RECORDS FOR THIS TASK =
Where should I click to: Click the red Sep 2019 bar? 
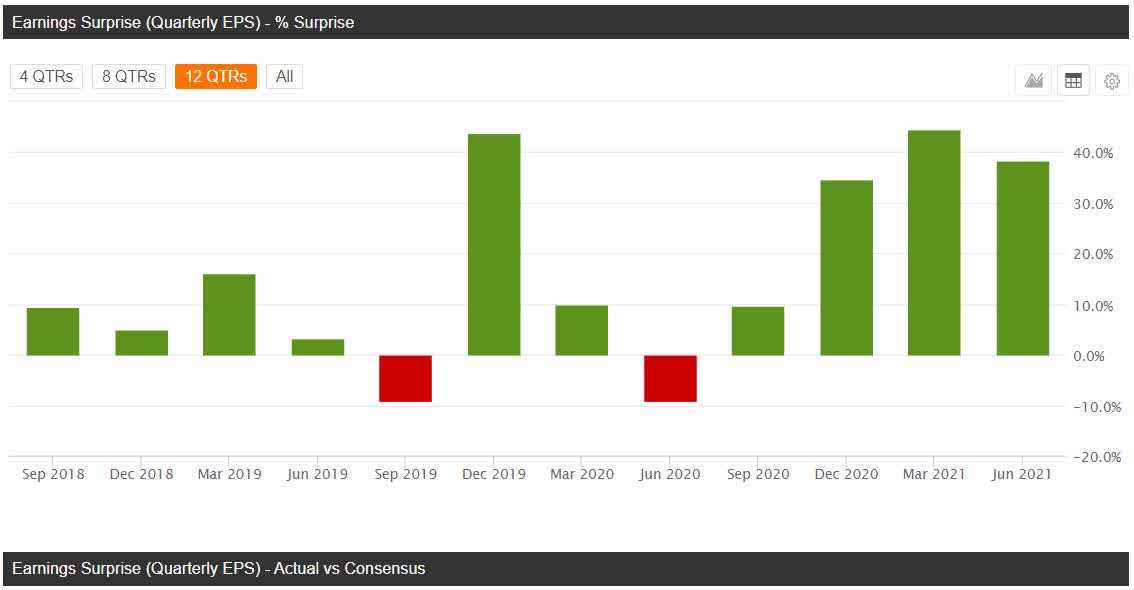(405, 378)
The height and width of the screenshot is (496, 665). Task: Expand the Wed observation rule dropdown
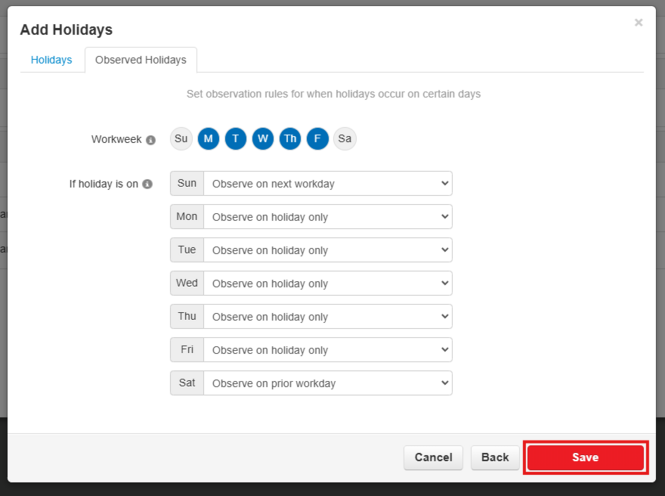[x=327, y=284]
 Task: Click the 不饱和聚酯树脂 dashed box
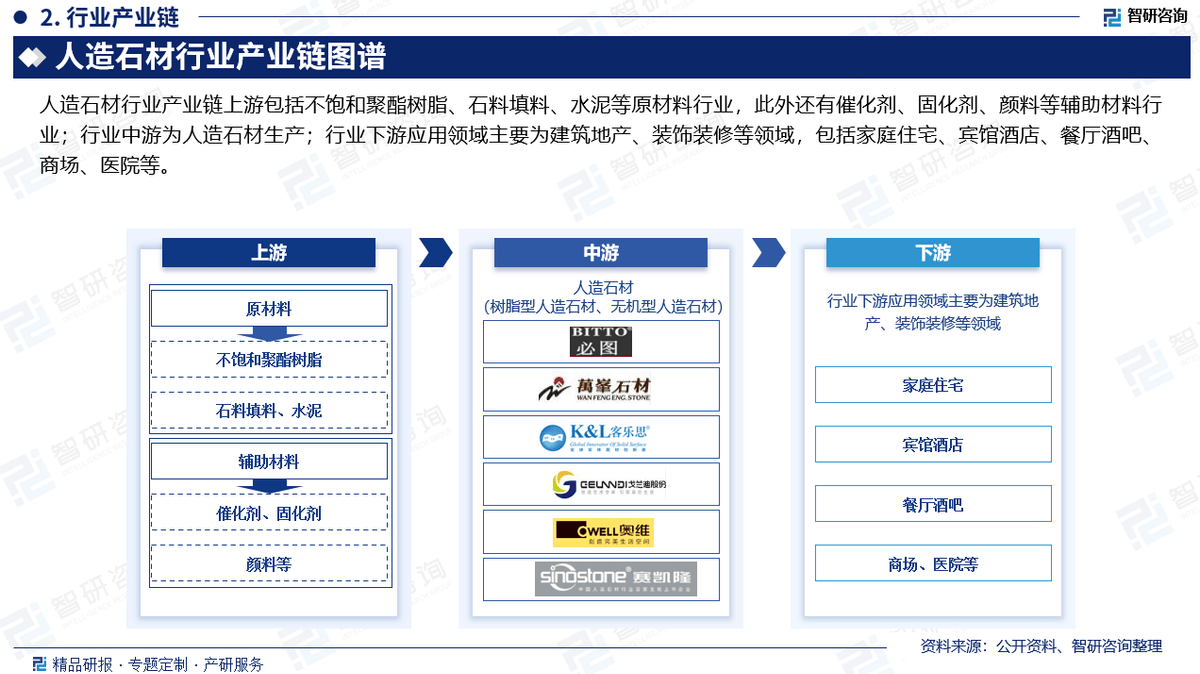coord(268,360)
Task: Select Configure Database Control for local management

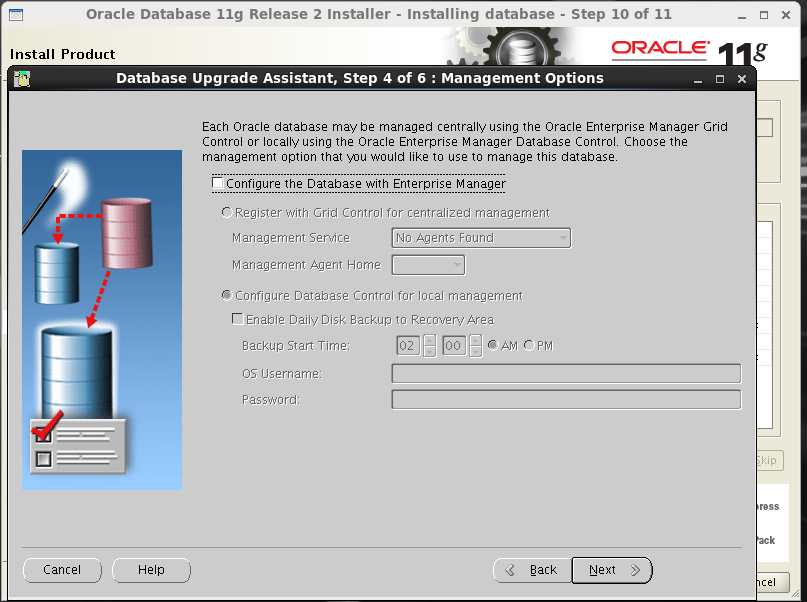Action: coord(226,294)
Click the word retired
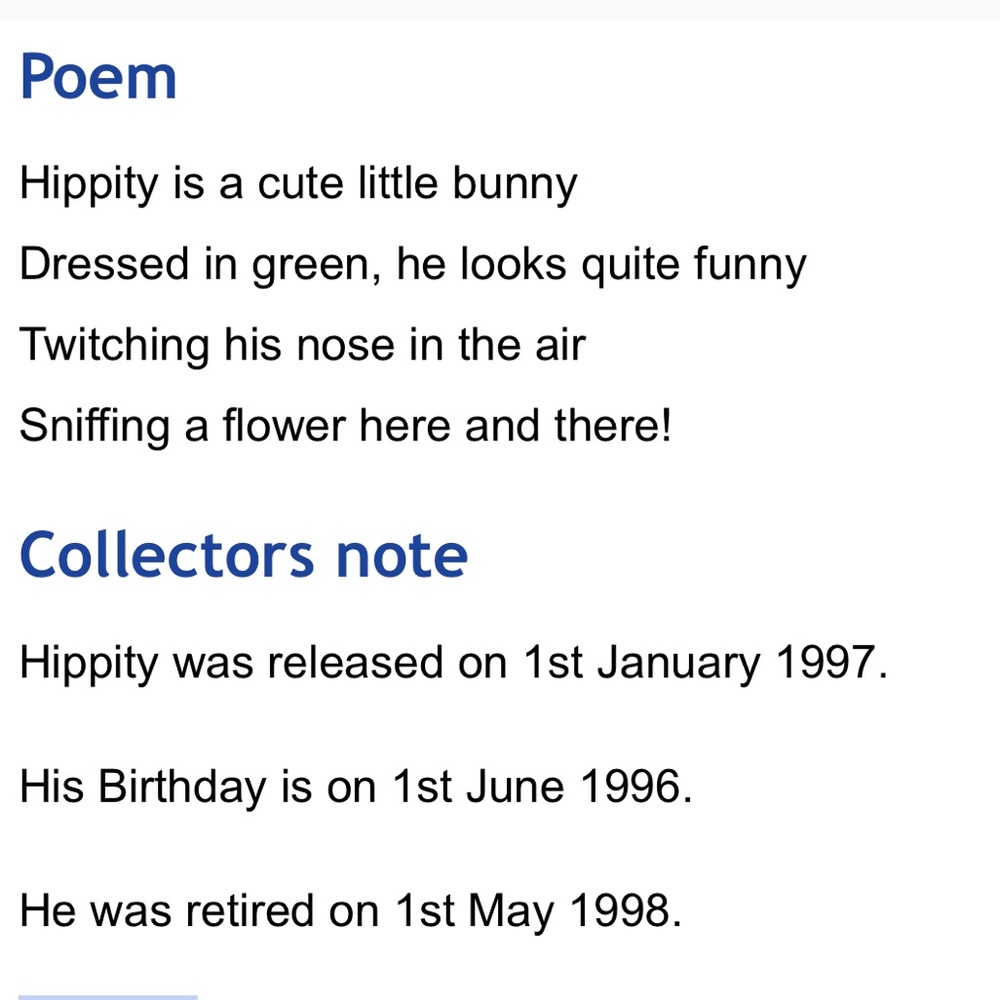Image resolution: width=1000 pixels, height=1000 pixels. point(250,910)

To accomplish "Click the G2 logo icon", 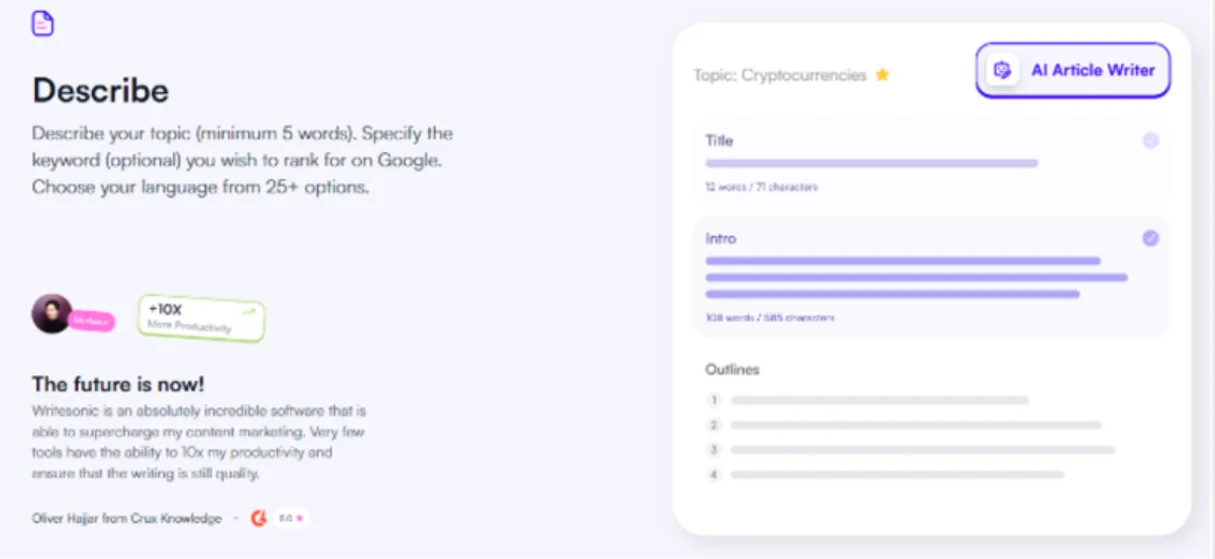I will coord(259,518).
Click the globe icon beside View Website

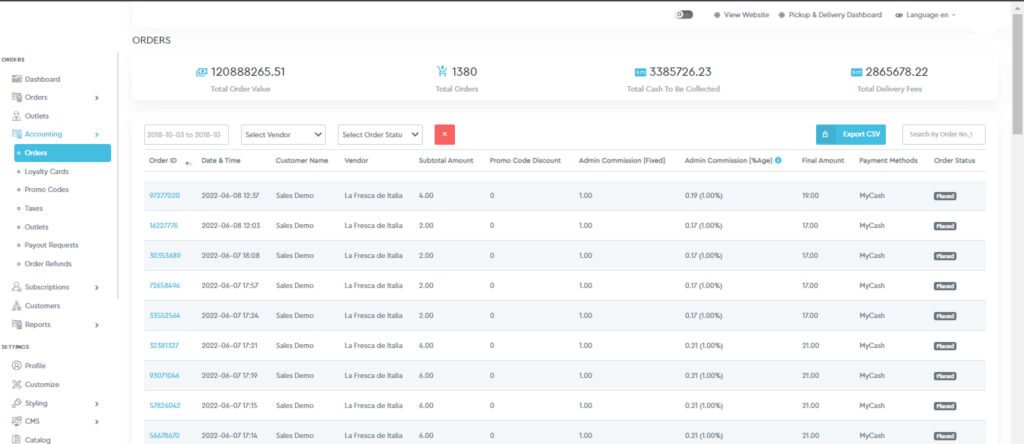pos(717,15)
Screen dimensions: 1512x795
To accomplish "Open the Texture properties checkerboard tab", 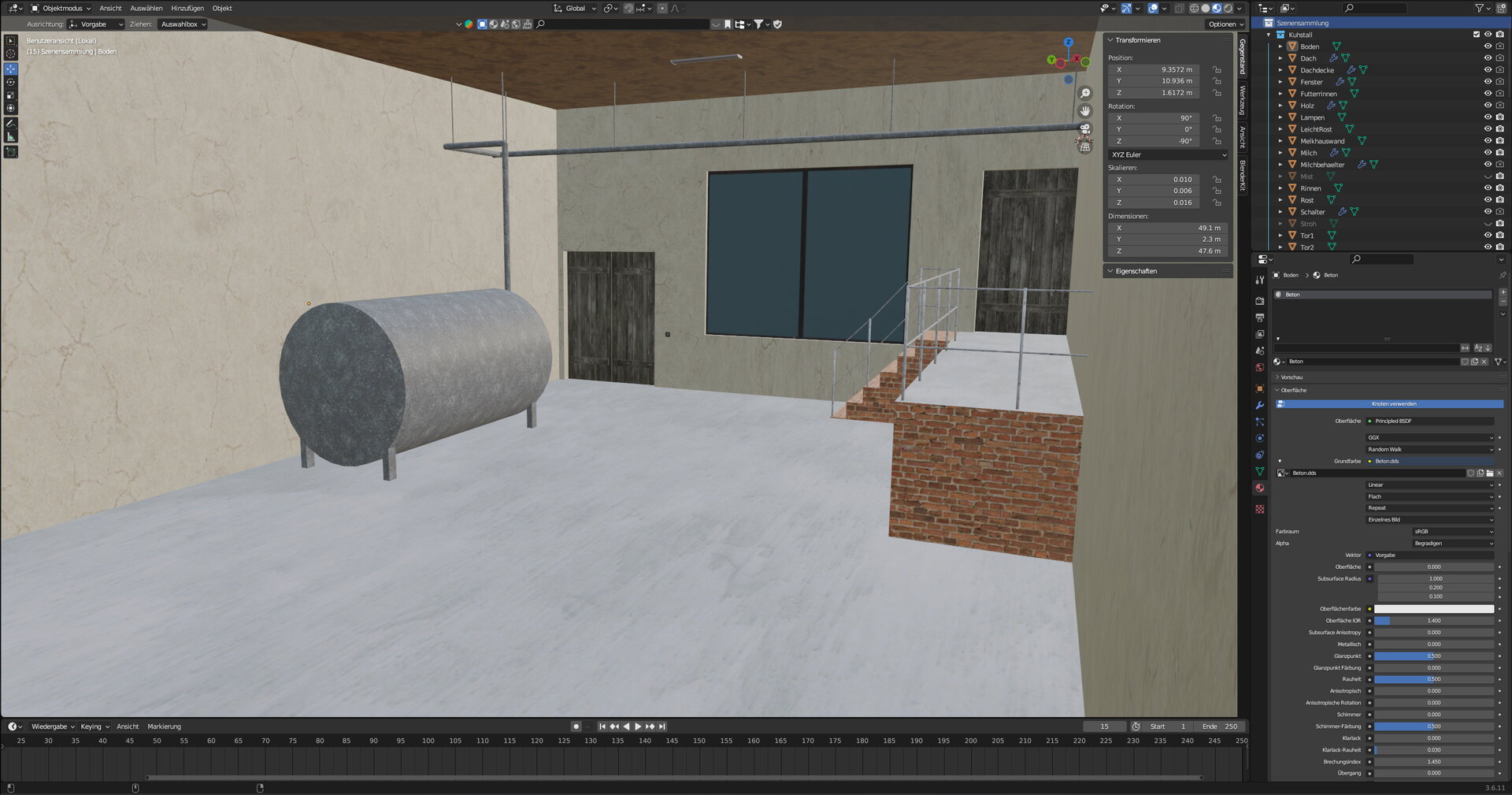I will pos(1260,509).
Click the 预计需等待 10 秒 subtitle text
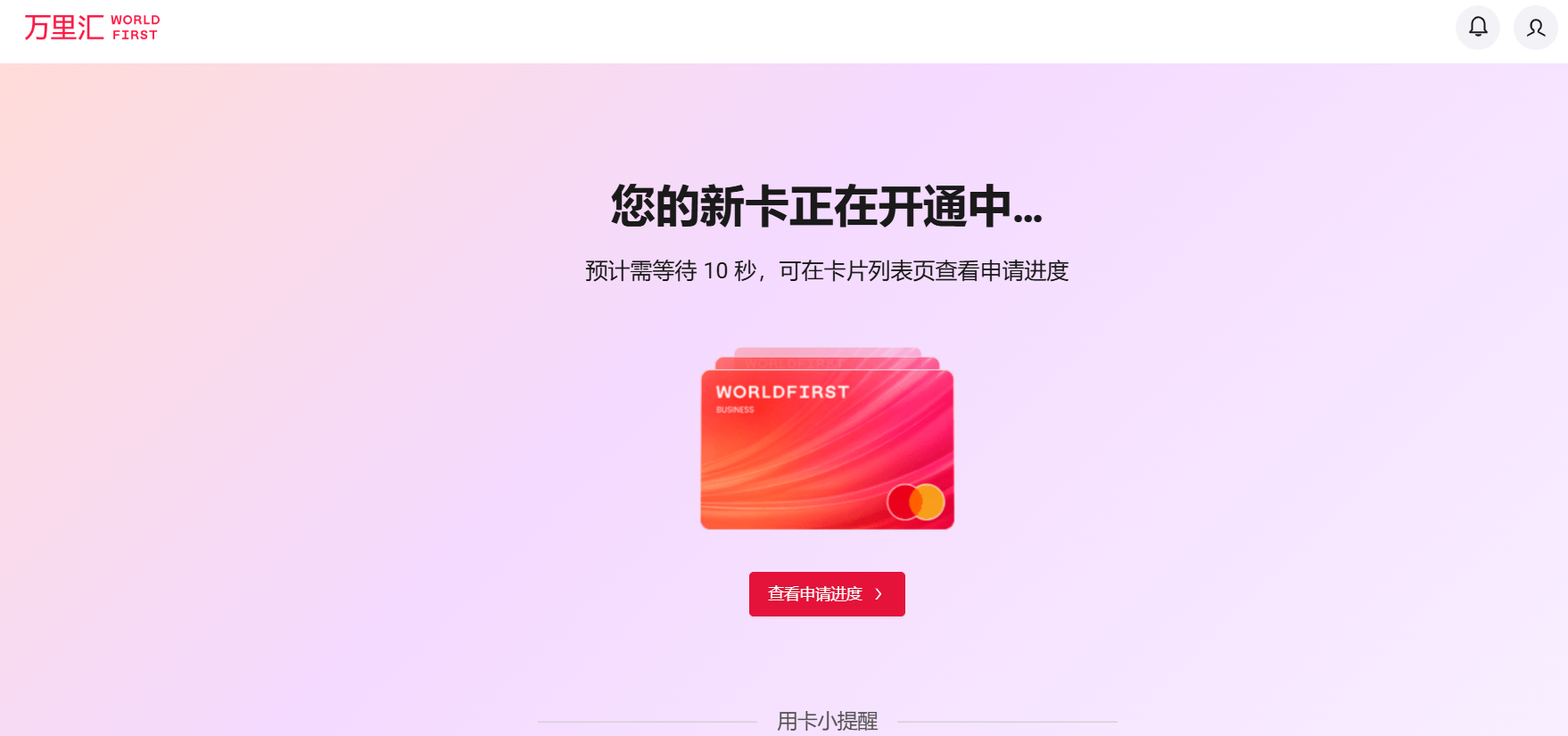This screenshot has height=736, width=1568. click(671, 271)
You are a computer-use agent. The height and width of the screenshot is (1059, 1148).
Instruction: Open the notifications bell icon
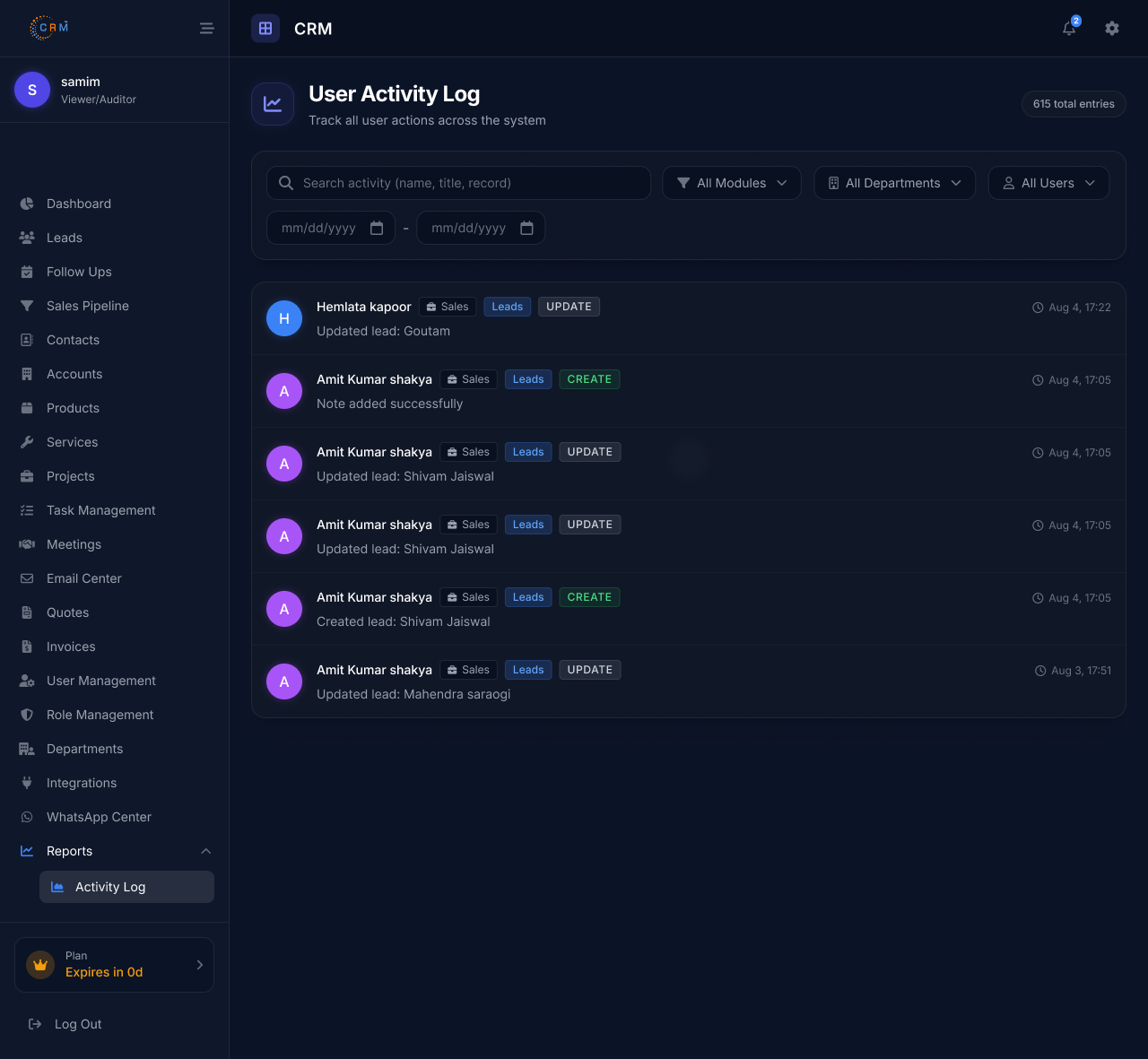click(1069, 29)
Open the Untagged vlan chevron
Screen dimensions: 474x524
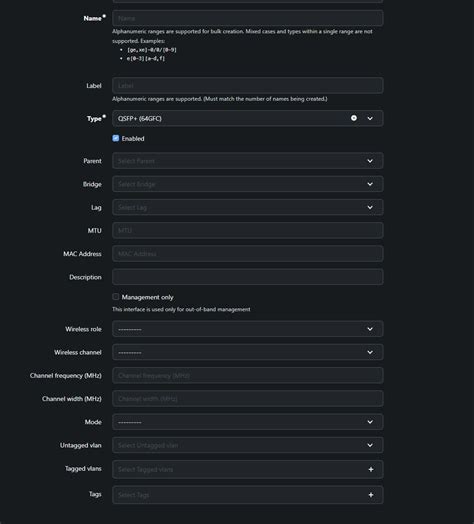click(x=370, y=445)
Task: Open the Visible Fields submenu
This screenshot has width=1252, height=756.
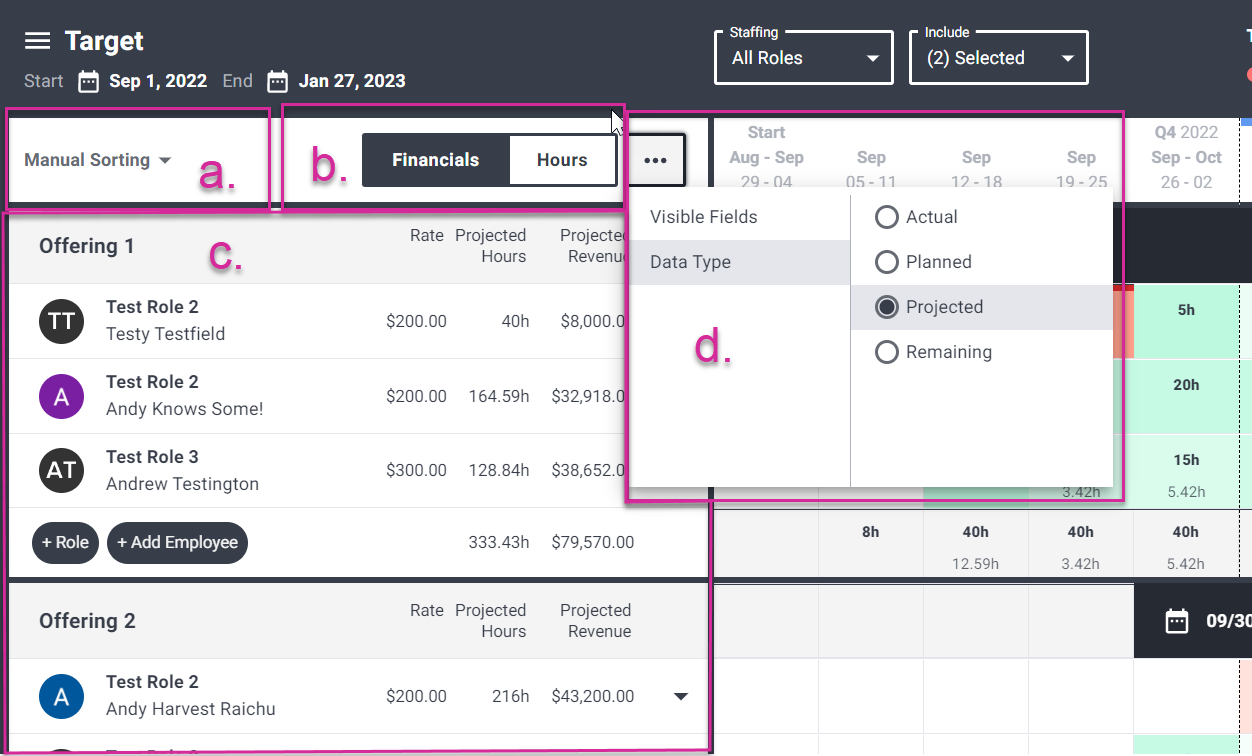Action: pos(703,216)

ABOUT THIS EXERCISE = Please retype the lines from the one that contains "Click the 预计需等待 10 秒 subtitle text" to the final line of the records, both included, exactly as written and without any pictures.

TASK SOLUTION =
Click the 预计需等待 10 秒 subtitle text
This screenshot has height=736, width=1568. click(671, 271)
You are a computer-use agent. The height and width of the screenshot is (1059, 1148).
Instruction: Open the notifications bell icon
click(1069, 29)
Open the Untagged vlan chevron
Screen dimensions: 474x524
click(x=370, y=445)
Task: Open the Visible Fields submenu
This screenshot has width=1252, height=756.
Action: pos(703,216)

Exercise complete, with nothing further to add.